Exercice écrit: Réécrivez les items ci-dessous en substituant « Risk Assessment » à « Scenario Narrative », sans rien modifier d'autre.

Les items:

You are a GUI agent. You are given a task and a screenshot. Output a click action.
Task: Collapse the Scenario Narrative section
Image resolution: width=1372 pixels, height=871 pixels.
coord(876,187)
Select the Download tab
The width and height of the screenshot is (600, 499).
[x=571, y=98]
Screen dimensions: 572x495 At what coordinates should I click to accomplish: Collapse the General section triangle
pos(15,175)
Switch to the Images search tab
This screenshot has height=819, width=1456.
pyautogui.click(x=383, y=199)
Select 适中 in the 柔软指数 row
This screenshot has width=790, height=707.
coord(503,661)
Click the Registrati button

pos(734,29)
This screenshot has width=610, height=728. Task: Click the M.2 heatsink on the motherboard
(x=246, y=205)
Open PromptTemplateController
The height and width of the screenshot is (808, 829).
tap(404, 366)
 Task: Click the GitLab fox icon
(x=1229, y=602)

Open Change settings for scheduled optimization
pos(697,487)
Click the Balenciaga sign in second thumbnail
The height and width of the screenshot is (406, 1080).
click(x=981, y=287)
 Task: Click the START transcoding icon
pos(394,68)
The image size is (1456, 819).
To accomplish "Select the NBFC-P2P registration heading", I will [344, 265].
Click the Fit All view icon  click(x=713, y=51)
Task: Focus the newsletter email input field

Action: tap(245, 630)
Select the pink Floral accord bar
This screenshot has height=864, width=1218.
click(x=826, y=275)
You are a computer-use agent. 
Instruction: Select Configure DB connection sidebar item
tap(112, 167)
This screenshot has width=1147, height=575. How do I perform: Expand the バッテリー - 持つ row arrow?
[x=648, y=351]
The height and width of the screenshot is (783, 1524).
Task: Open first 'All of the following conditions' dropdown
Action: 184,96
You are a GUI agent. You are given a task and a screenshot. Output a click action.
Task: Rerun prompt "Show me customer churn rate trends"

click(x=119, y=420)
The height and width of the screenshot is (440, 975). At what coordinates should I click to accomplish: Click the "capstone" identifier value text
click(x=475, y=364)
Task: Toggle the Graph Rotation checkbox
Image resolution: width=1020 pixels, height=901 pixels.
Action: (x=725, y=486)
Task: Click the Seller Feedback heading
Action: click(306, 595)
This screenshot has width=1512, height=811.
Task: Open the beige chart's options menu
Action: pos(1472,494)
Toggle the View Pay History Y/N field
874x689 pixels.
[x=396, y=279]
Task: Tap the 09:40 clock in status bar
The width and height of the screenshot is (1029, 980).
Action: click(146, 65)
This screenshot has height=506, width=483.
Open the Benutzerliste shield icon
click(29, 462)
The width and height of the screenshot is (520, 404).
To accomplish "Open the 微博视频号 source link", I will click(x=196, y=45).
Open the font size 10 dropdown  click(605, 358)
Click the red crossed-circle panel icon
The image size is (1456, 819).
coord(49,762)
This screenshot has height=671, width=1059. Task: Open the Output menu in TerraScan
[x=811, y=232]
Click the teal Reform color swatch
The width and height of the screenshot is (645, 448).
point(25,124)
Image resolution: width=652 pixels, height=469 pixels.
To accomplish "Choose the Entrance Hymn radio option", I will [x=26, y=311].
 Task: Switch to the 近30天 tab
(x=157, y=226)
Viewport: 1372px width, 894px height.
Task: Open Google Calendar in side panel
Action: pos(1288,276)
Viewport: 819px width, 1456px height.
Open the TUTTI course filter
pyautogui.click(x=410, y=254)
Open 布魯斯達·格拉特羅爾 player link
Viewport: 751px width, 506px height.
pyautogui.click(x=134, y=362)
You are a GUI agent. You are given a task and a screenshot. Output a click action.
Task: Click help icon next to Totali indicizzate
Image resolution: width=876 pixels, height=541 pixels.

Réponse:
You are a GUI agent. You are given a task and a screenshot. Output a click action.
Task: Collapse the Risk Assessment section
Image resolution: width=1372 pixels, height=871 pixels.
coord(876,187)
Select the Download tab
The width and height of the screenshot is (600, 499).
[x=571, y=98]
Screen dimensions: 572x495 At what coordinates should I click to accomplish: Collapse the General section triangle
pos(15,175)
Switch to the Images search tab
This screenshot has height=819, width=1456.
pyautogui.click(x=383, y=199)
Select 适中 in the 柔软指数 row
This screenshot has width=790, height=707.
coord(503,661)
Click the Registrati button

pos(734,29)
This screenshot has width=610, height=728. Task: Click the M.2 heatsink on the motherboard
(x=246, y=205)
Open PromptTemplateController
The height and width of the screenshot is (808, 829).
tap(404, 366)
 Task: Click the GitLab fox icon
(x=1229, y=602)

Open Change settings for scheduled optimization
pos(697,487)
Click the Balenciaga sign in second thumbnail
The height and width of the screenshot is (406, 1080).
click(x=981, y=287)
 Task: Click the START transcoding icon
pos(394,68)
The image size is (1456, 819).
To accomplish "Select the NBFC-P2P registration heading", I will [344, 265].
Click the Fit All view icon  click(x=713, y=51)
Task: Focus the newsletter email input field

Action: tap(245, 630)
Select the pink Floral accord bar
This screenshot has height=864, width=1218.
click(x=826, y=275)
You are a computer-use agent. 
Instruction: Select Configure DB connection sidebar item
tap(112, 167)
This screenshot has width=1147, height=575. How do I perform: Expand the バッテリー - 持つ row arrow?
[x=648, y=351]
The height and width of the screenshot is (783, 1524).
Task: Open first 'All of the following conditions' dropdown
Action: 184,96
You are a GUI agent. You are given a task and a screenshot. Output a click action.
Task: Rerun prompt "Show me customer churn rate trends"

click(x=119, y=420)
The height and width of the screenshot is (440, 975). At what coordinates should I click to accomplish: Click the "capstone" identifier value text
click(x=475, y=364)
Task: Toggle the Graph Rotation checkbox
Image resolution: width=1020 pixels, height=901 pixels.
Action: (x=725, y=486)
Task: Click the Seller Feedback heading
Action: click(306, 595)
This screenshot has width=1512, height=811.
Task: Open the beige chart's options menu
Action: pos(1472,494)
Toggle the View Pay History Y/N field
874x689 pixels.
[x=396, y=279]
Task: Tap the 09:40 clock in status bar
The width and height of the screenshot is (1029, 980).
Action: click(146, 65)
This screenshot has height=506, width=483.
Open the Benutzerliste shield icon
click(29, 462)
The width and height of the screenshot is (520, 404).
To accomplish "Open the 微博视频号 source link", I will click(x=196, y=45).
Open the font size 10 dropdown  click(605, 358)
Click the red crossed-circle panel icon
The image size is (1456, 819).
coord(49,762)
This screenshot has height=671, width=1059. Task: Open the Output menu in TerraScan
[x=811, y=232]
Click the teal Reform color swatch
The width and height of the screenshot is (645, 448).
point(25,124)
Image resolution: width=652 pixels, height=469 pixels.
To accomplish "Choose the Entrance Hymn radio option", I will [x=26, y=311].
 Task: Switch to the 近30天 tab
(x=157, y=226)
Viewport: 1372px width, 894px height.
Task: Open Google Calendar in side panel
Action: pos(1288,276)
Viewport: 819px width, 1456px height.
Open the TUTTI course filter
pyautogui.click(x=410, y=254)
Open 布魯斯達·格拉特羅爾 player link
Viewport: 751px width, 506px height.
pyautogui.click(x=134, y=362)
You are a GUI agent. You are given a task and a screenshot. Output a click action.
Task: Click help icon next to Totali indicizzate
Image resolution: width=876 pixels, height=541 pixels.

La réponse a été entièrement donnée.